Le projet s'appuie sur l'expertise interdisciplinaire en biologie synthétique, en modélisation et en ingénierie métabolique, fournie par David Nielsen, professeur de génie chimique à l'École d'ingénierie de la matière, des transports et de l'énergie, qui fait partie des écoles Fulton de l'ASU, et Wenwei Zheng, professeur agrégé de chimie à l'École des sciences appliquées et des arts, qui fait également partie des écoles Fulton de l'ASU.
Dans un nouvel article publié dans Celluleles chercheurs ont décrit une technique capable de stabiliser les circuits génétiques synthétiques en formant de petits compartiments ressemblant à des gouttelettes à l'intérieur des cellules grâce à un processus appelé séparation de phase liquide-liquide.

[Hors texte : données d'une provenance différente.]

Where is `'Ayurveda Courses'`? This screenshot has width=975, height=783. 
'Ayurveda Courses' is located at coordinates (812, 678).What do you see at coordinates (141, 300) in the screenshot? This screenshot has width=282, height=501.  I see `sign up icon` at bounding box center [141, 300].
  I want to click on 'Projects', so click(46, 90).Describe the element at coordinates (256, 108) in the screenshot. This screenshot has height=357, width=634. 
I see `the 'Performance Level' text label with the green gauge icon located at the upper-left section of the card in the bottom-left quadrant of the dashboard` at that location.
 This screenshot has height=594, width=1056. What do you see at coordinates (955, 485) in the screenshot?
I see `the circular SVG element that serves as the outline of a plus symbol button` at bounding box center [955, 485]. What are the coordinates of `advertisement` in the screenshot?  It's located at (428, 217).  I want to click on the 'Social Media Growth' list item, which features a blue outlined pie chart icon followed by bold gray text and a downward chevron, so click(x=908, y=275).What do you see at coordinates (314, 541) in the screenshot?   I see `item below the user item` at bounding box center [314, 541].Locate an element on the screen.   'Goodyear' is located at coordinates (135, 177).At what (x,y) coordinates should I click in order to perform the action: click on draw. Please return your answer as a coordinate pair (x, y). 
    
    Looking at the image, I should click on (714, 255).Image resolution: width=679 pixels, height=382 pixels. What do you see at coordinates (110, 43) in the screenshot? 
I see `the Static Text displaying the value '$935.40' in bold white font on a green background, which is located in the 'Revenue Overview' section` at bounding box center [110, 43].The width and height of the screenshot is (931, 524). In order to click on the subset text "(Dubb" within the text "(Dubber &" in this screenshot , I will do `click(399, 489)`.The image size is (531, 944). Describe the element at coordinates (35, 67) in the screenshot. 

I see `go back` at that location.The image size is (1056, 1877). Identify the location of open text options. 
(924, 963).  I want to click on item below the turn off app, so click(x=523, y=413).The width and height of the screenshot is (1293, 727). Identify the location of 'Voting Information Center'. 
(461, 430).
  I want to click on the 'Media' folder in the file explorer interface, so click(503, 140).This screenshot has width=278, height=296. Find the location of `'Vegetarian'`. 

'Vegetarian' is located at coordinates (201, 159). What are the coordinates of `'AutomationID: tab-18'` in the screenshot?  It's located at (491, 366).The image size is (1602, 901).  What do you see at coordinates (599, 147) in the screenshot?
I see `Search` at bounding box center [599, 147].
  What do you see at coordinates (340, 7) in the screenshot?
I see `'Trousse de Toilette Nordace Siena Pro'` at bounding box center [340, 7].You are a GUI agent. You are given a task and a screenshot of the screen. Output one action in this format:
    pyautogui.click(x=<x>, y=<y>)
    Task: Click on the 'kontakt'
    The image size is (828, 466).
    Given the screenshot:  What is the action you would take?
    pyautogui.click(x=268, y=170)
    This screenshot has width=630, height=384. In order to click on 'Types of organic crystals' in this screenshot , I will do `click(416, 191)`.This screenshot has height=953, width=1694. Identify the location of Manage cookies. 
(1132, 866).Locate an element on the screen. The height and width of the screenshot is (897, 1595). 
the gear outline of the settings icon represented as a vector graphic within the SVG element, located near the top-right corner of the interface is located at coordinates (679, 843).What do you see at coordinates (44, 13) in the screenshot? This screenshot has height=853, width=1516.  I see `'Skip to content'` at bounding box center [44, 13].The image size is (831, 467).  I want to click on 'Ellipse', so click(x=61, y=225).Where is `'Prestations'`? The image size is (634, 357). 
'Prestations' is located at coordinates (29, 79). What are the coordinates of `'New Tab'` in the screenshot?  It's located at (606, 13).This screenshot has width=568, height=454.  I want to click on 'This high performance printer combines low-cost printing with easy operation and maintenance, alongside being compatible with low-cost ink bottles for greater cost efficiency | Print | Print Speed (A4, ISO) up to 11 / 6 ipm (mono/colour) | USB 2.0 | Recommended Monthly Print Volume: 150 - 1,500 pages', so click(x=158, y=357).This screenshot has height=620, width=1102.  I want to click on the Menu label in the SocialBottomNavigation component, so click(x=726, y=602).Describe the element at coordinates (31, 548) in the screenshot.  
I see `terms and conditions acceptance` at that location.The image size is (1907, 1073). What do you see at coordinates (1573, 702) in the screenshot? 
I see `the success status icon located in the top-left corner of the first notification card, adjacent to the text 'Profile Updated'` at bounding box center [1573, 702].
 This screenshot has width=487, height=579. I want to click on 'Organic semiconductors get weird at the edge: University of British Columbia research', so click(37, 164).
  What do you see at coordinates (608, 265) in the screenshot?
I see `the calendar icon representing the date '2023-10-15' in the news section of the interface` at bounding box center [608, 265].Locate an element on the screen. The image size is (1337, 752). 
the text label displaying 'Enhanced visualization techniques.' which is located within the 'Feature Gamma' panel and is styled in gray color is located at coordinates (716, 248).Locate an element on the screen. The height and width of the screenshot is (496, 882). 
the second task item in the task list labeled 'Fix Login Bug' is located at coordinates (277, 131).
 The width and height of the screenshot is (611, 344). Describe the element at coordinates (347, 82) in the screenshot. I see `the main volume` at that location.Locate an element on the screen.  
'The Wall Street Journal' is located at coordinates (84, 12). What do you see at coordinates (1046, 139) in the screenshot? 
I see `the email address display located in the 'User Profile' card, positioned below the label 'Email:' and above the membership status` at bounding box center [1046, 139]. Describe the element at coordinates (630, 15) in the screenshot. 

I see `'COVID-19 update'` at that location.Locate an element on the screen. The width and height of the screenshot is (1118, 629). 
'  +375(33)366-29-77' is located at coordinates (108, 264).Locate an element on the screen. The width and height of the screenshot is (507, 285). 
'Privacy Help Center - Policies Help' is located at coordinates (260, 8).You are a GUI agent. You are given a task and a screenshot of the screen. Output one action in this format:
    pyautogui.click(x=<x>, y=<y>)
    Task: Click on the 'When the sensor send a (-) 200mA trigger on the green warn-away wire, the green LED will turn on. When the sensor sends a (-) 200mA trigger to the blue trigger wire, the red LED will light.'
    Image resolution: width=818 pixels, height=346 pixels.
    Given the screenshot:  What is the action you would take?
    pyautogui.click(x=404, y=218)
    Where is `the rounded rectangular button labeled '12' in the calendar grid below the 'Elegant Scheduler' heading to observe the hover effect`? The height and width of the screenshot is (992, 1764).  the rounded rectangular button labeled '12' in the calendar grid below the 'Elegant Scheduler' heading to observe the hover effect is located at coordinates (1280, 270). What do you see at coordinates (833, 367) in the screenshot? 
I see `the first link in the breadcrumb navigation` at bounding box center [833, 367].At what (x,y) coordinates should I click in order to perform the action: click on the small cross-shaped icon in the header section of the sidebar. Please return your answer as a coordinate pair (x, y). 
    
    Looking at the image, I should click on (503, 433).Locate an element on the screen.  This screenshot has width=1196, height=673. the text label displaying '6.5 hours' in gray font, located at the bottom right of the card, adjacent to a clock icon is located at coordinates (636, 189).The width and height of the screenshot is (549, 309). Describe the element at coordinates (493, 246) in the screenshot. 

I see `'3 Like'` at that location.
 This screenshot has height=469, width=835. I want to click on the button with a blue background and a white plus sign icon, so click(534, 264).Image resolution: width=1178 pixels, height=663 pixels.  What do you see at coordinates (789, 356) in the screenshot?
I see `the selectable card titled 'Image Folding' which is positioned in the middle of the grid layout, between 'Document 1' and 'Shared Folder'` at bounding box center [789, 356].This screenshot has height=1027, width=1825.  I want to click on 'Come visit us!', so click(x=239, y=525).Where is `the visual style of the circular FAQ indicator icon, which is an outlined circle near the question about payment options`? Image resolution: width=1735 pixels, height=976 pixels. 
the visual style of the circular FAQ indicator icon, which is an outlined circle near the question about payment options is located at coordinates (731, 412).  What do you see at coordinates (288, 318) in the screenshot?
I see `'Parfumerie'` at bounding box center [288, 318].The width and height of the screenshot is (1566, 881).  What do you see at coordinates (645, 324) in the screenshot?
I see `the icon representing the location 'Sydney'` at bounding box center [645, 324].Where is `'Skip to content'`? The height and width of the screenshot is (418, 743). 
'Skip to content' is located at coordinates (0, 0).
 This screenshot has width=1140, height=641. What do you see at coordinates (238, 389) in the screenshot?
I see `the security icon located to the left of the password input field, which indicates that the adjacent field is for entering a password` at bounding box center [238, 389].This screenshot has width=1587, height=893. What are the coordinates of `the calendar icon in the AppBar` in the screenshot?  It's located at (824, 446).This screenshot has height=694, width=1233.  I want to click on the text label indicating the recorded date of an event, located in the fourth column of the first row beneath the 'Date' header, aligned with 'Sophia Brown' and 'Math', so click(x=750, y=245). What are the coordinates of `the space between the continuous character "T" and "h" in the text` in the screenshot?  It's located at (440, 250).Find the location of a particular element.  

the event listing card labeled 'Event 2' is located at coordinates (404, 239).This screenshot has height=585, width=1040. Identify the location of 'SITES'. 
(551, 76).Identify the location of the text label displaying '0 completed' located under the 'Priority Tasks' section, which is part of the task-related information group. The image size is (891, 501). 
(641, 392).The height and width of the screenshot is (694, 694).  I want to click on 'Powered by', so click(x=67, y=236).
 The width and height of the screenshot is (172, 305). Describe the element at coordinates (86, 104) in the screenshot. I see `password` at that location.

Ces gouttelettes microscopiques, appelées condensats transcriptionnels, agissent comme des zones de sécurité moléculaire autour des gènes clés, empêchant les modifications synthétiques d'être emportées par la marée de la croissance cellulaire.
« Lorsque nous essayons de programmer des cellules pour qu'elles effectuent des tâches utiles, telles que des diagnostics ou une production thérapeutique, les programmes génétiques échouent souvent parce que la croissance cellulaire dilue les molécules clés nécessaires à leur fonctionnement », explique Tian.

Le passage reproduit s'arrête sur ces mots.